]
Sebastian Łaskawiec closed ISPN-6402.
-------------------------------------
Default GMS.join_timeout is too long
------------------------------------
Key: ISPN-6402
URL:
https://issues.jboss.org/browse/ISPN-6402
Project: Infinispan
Issue Type: Task
Components: Core, Server, Test Suite - Server
Reporter: Dan Berindei
Assignee: Dan Berindei
Priority: Minor
Fix For: 8.2.1.Final, 9.0.0.Alpha1, 9.0.0.Final
{{GMS.join_timeout}} is used by JGroups for two purposes:
# Wait for {{FIND_INITIAL_MBRS}} responses. If other nodes are running, but they
don't answer within {{join_timeout}} ms, the node will start a new partition by
itself.
# If no other nodes are running when the request is sent, but another node starts and
sends its own discovery request within {{join_timeout}}, the initial cluster view will
contain both nodes, but this isn't really useful in Infinispan (we have
{{gcb.transport().initialClusterSize()}} instead).

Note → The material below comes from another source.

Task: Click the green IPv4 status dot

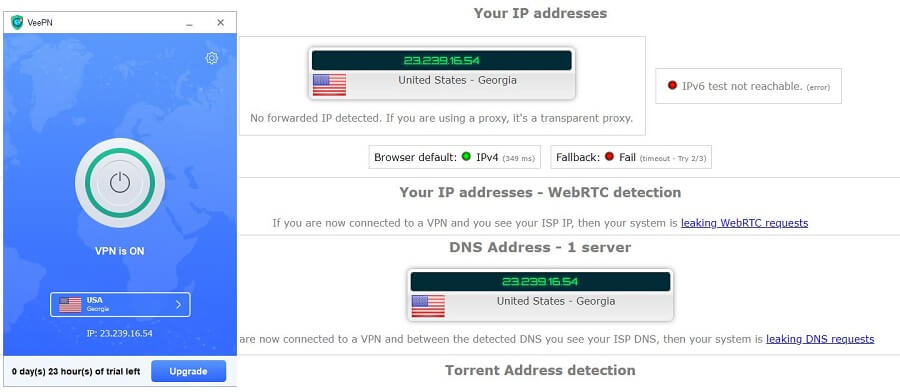Action: tap(466, 157)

# Once a coordinator is located, the node sends a join request and waits for a response
for {{join_timeout}} ms. After a timeout, the node re-sends the join request (up to a
maximum of {{max_join_attempts}}, which defaults to 10).
The default {{GMS.join_timeout}} in Infinispan is 15000, vs. 2000 in JGroups (actually
3000 in {{GMS}} itself, but 2000 in the example configurations).

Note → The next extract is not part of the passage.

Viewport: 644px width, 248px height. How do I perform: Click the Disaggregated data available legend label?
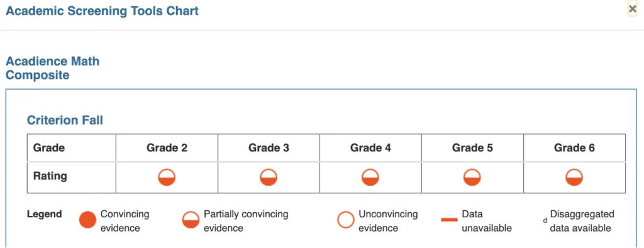click(x=582, y=221)
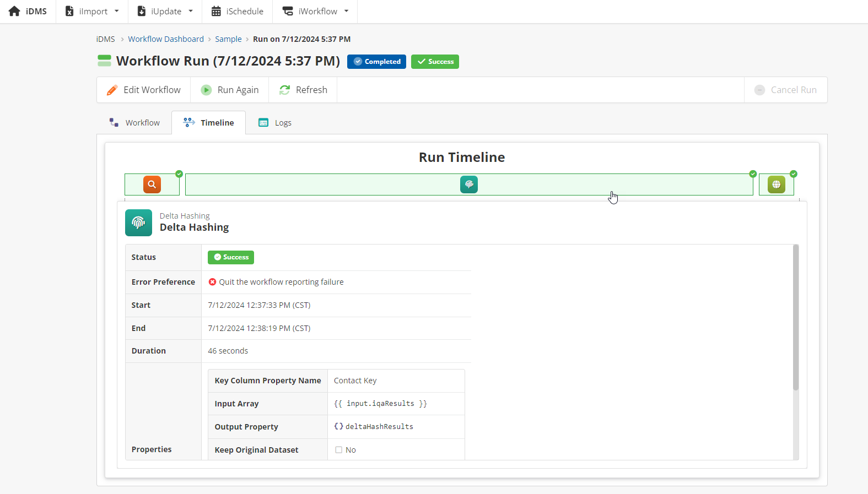Viewport: 868px width, 494px height.
Task: Go to Workflow Dashboard breadcrumb link
Action: [x=166, y=39]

The higher timeout will only help us when a node is running, but it's inaccessible
(e.g. because of a long GC) at the exact time a node is joining. I'd argue that
applications that can tolerate multi-second pauses would be better served by
{{gcb.transport().initialClusterSize(2)}} and/or an external discovery mechanism (e.g.
{{FILE_PING}}, or something based on the WildFly domain controller). For most
applications, the current default means just a 15s delay every time the cluster is
(re)started.
In particular, because our integration tests use the default configuration, it means a
delay of 15s for every test that starts a cluster.